## What you have to do
Please edit the passage on Trump and earlier presidents by rewriting the part between "Benjamin:Trump's follies just" and "happened to him?", inclusive, with "locomotive" changed to "train".
:: Text block ::
I like your stream of lines, Benjamin and I'm largely in agreement, but that could be deceiving..

Benjamin:Trump's follies just do not match the horrors of LBJ-Nixon, or even Bush Jr. 

So if Trump continues polarizing the nation in public office exile, and it foments a U.S. Civil War, would that be enough to get him out of the "small potatoes" category? Or would you argue that that was going to happen anyway? That same argument could probably be made for LBJ and Nixon as you could argue they were just part of a grand bureaucratic locomotive that was inevitably heading toward a SE Asia War, and they had little choice about it, because JFK wasn't going for it and look what  happened to him? 

So the unnecessary loss of life and destruction is a chief criterion in determining a poor, in this case Presidency? I'd agree it's important. We have such a existential clash going on right now between people who have determined that saving as many lives as possible is desirable in a pandemic, by strongly scaling  down an economy, even given the obvious trade offs of unemployment, stagnant lives and all the accompanying exacerbated problems, and then on the other side, those who say that the major priority is economic well being for a greater number of people at some considerable expense of lives.

 

Benjamin said: What is happening to Americans today is a corporatist-elite agenda, an undeclared economic assault on the nation's middle class, whatever your race or sex.  Smedley Butler's take on foreign policy only needs updating, not revision.

OK, I'd agree.

Benjamin said:

Cliff said:Because he was a sociopathic wanna-be dictator whose narcissism was only matched by his incompetence.
:::
:: Record extracts ::
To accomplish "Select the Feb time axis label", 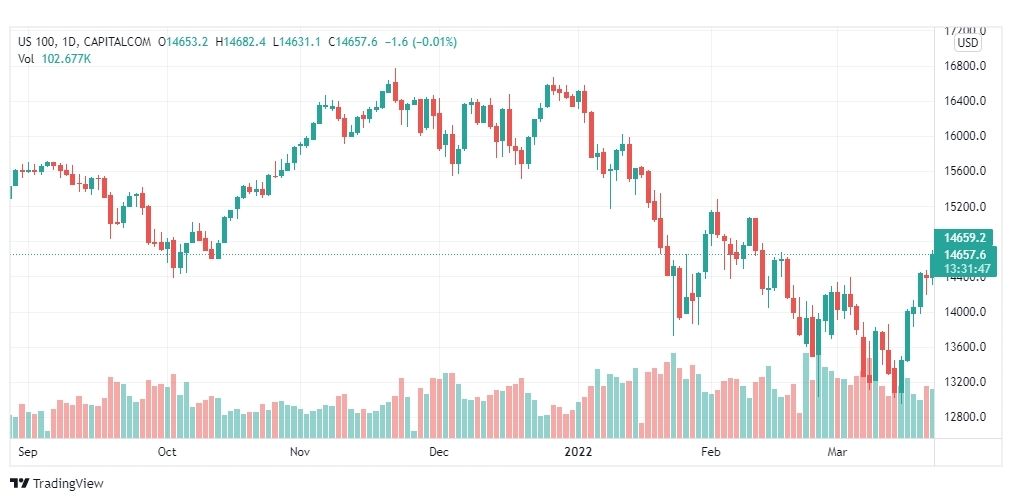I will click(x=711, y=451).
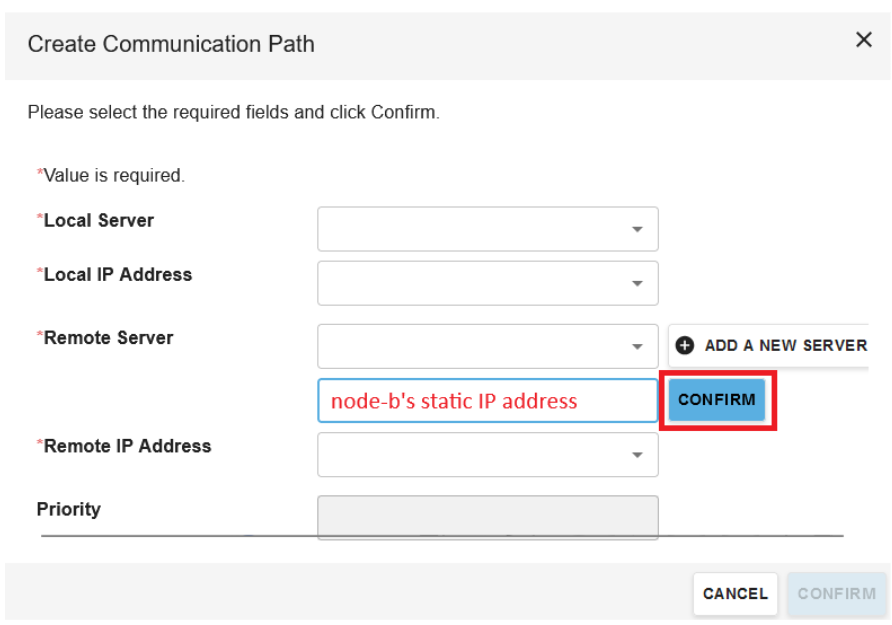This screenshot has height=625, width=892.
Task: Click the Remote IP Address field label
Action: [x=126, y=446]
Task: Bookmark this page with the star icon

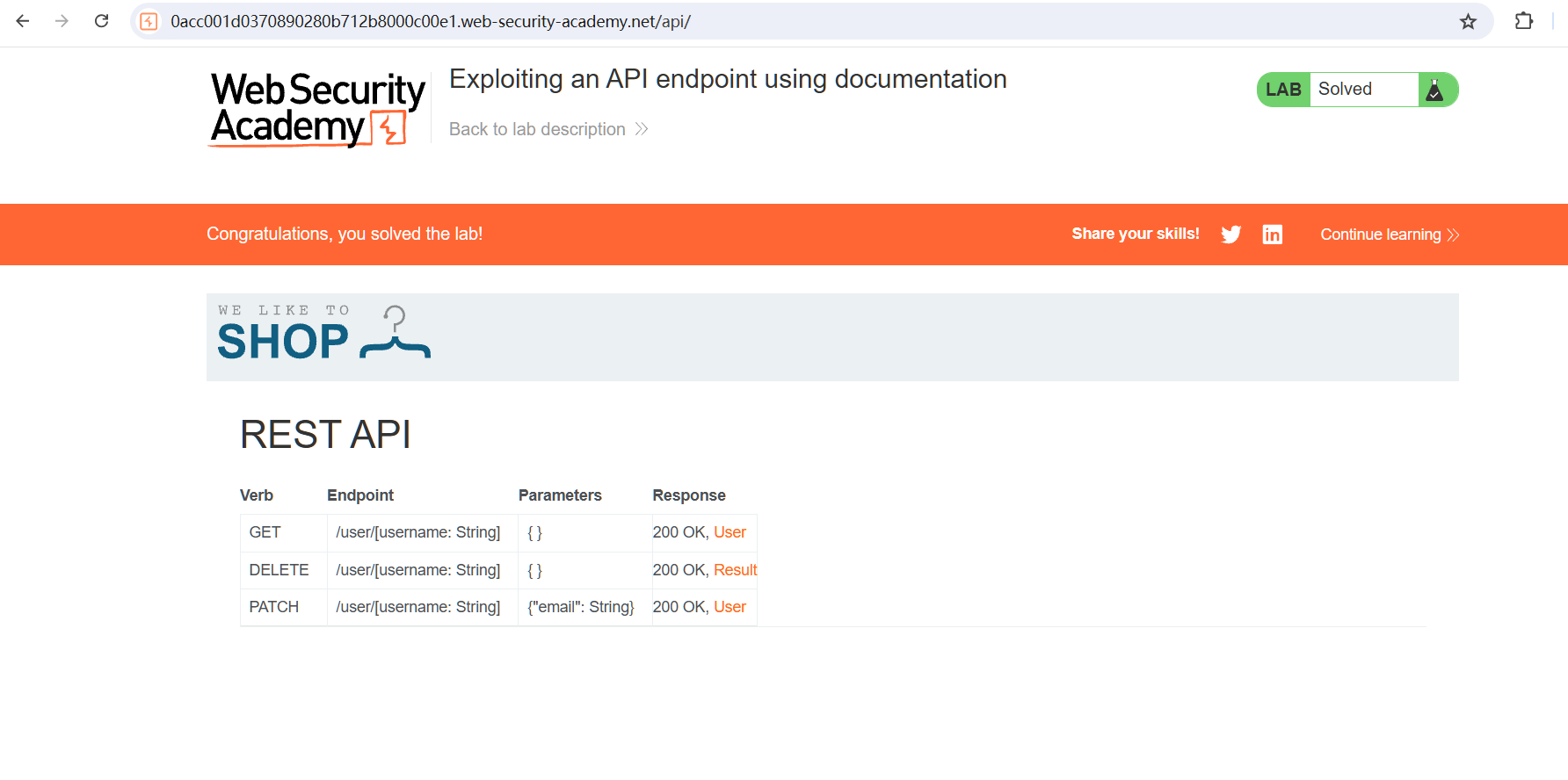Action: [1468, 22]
:::
:: Record extracts ::
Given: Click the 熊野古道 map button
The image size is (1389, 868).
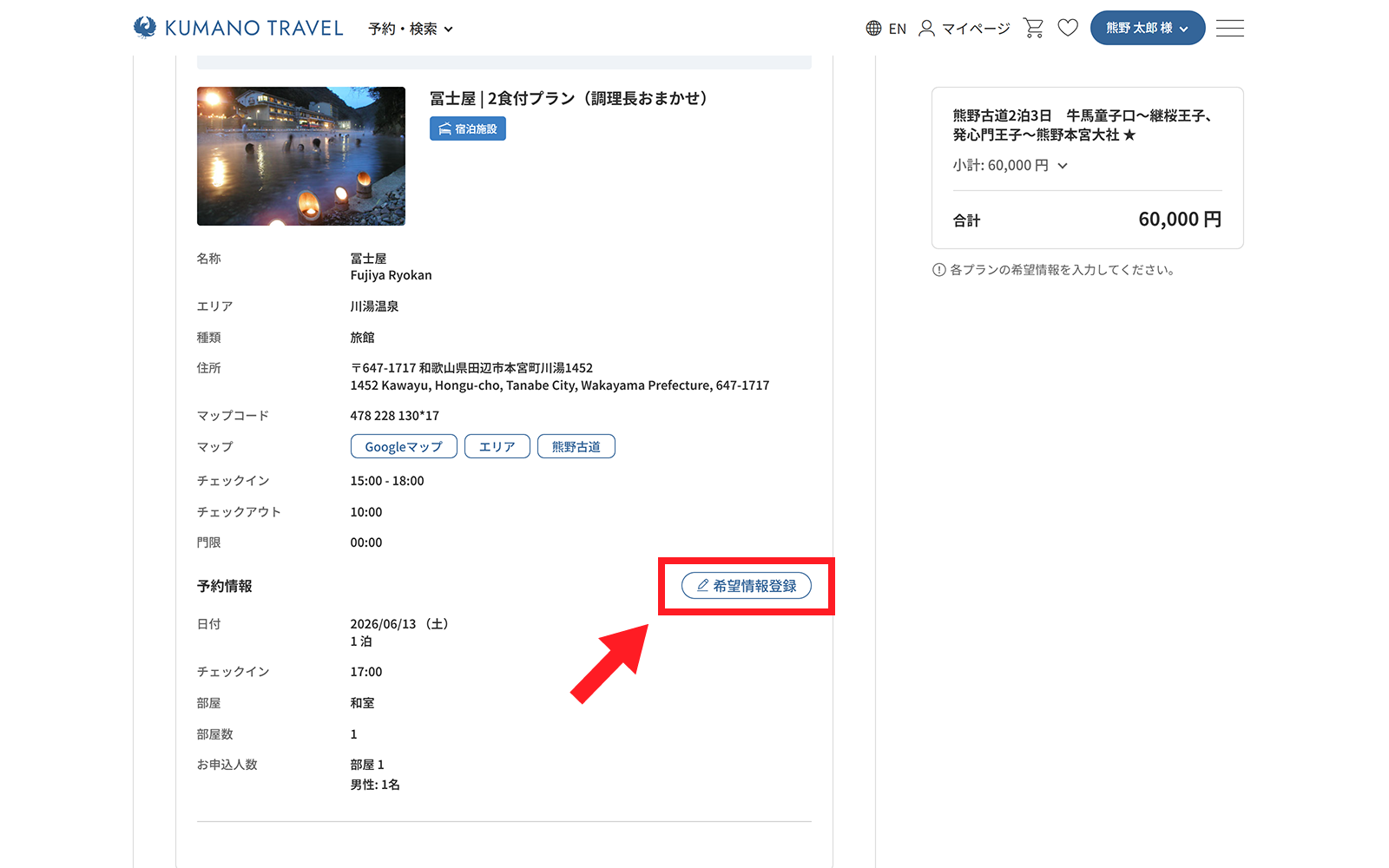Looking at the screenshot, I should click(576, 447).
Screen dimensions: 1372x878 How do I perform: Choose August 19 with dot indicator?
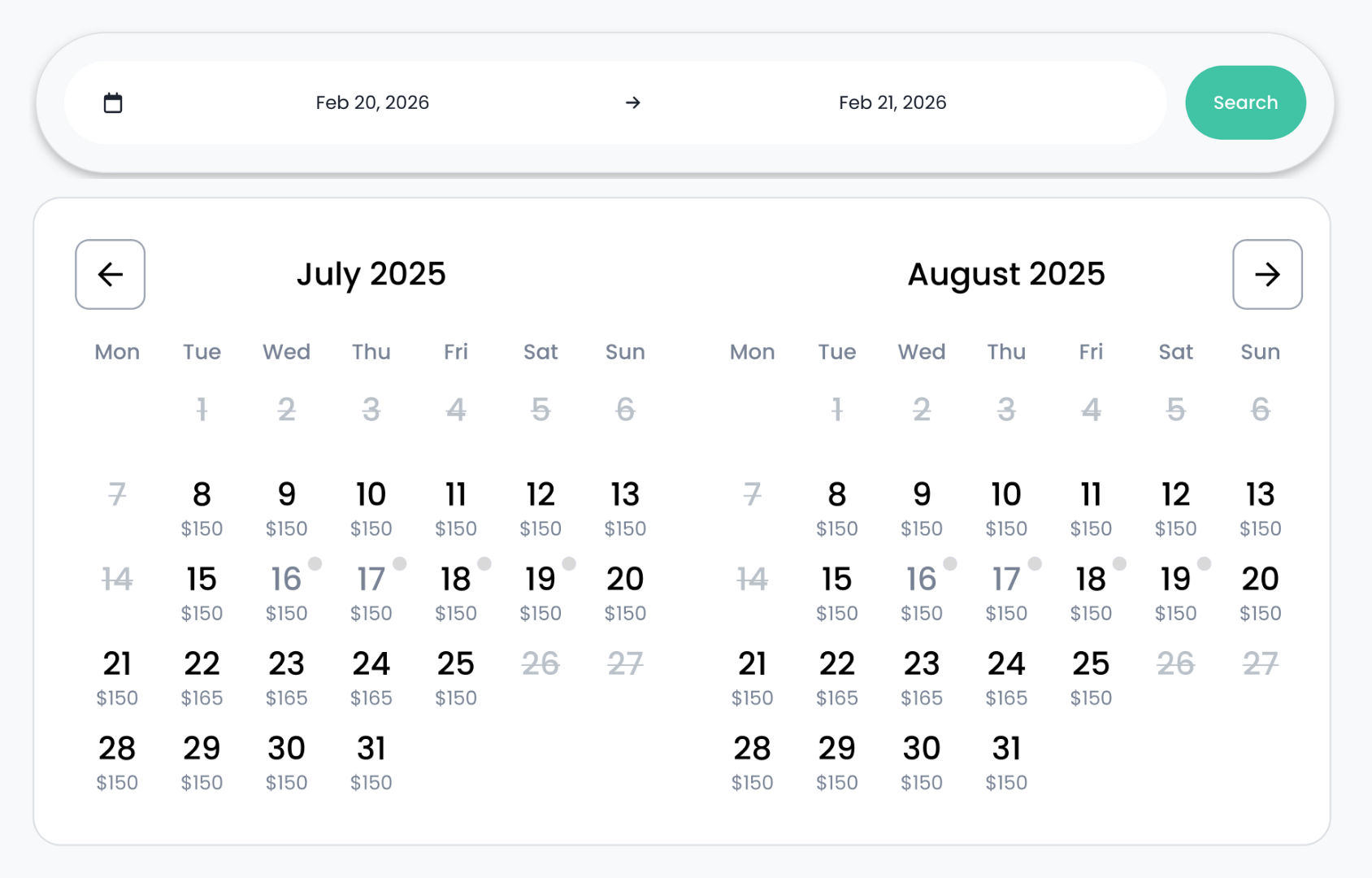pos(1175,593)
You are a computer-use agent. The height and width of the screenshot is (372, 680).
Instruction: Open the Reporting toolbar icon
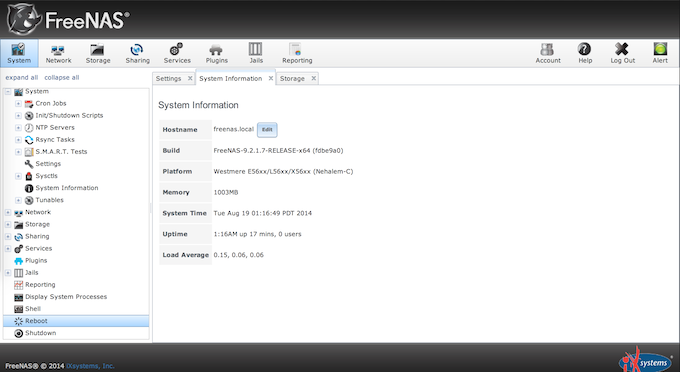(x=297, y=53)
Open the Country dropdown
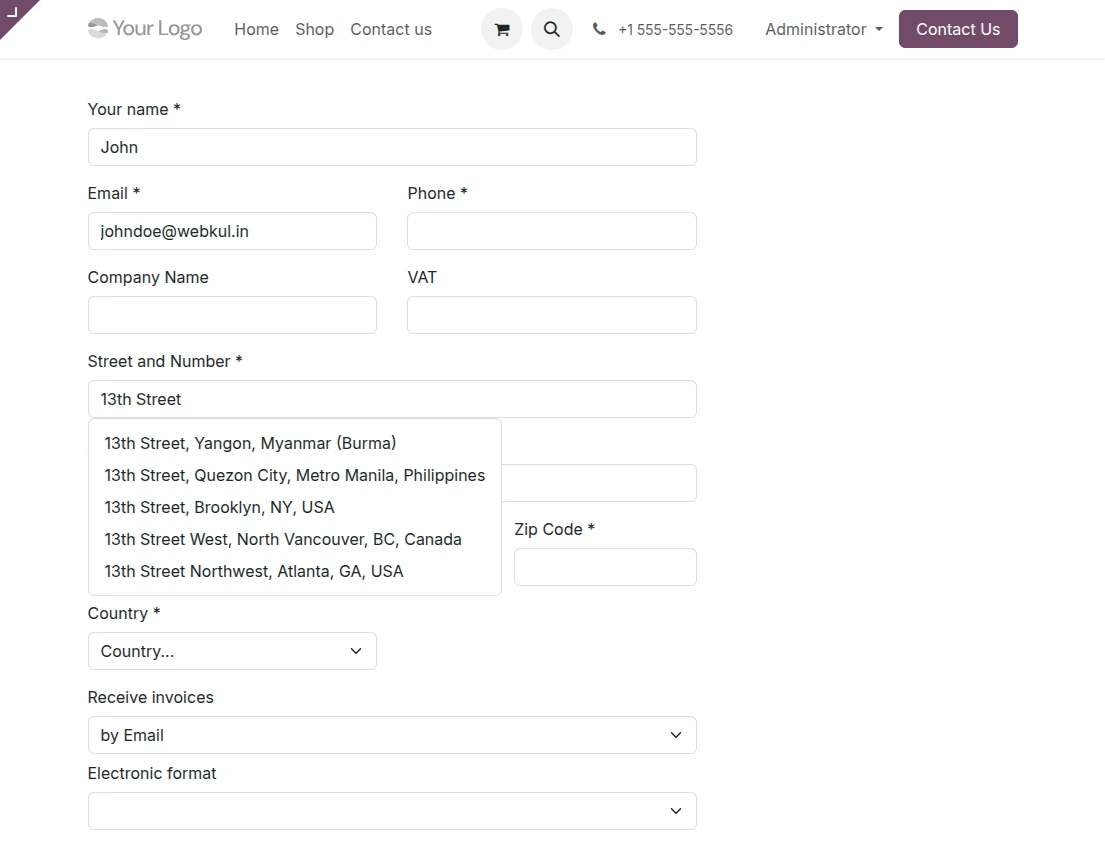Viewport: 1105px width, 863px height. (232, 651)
:::
## Response for this exercise
Benjamin:Trump's follies just do not match the horrors of LBJ-Nixon, or even Bush Jr. 

So if Trump continues polarizing the nation in public office exile, and it foments a U.S. Civil War, would that be enough to get him out of the "small potatoes" category? Or would you argue that that was going to happen anyway? That same argument could probably be made for LBJ and Nixon as you could argue they were just part of a grand bureaucratic train that was inevitably heading toward a SE Asia War, and they had little choice about it, because JFK wasn't going for it and look what  happened to him?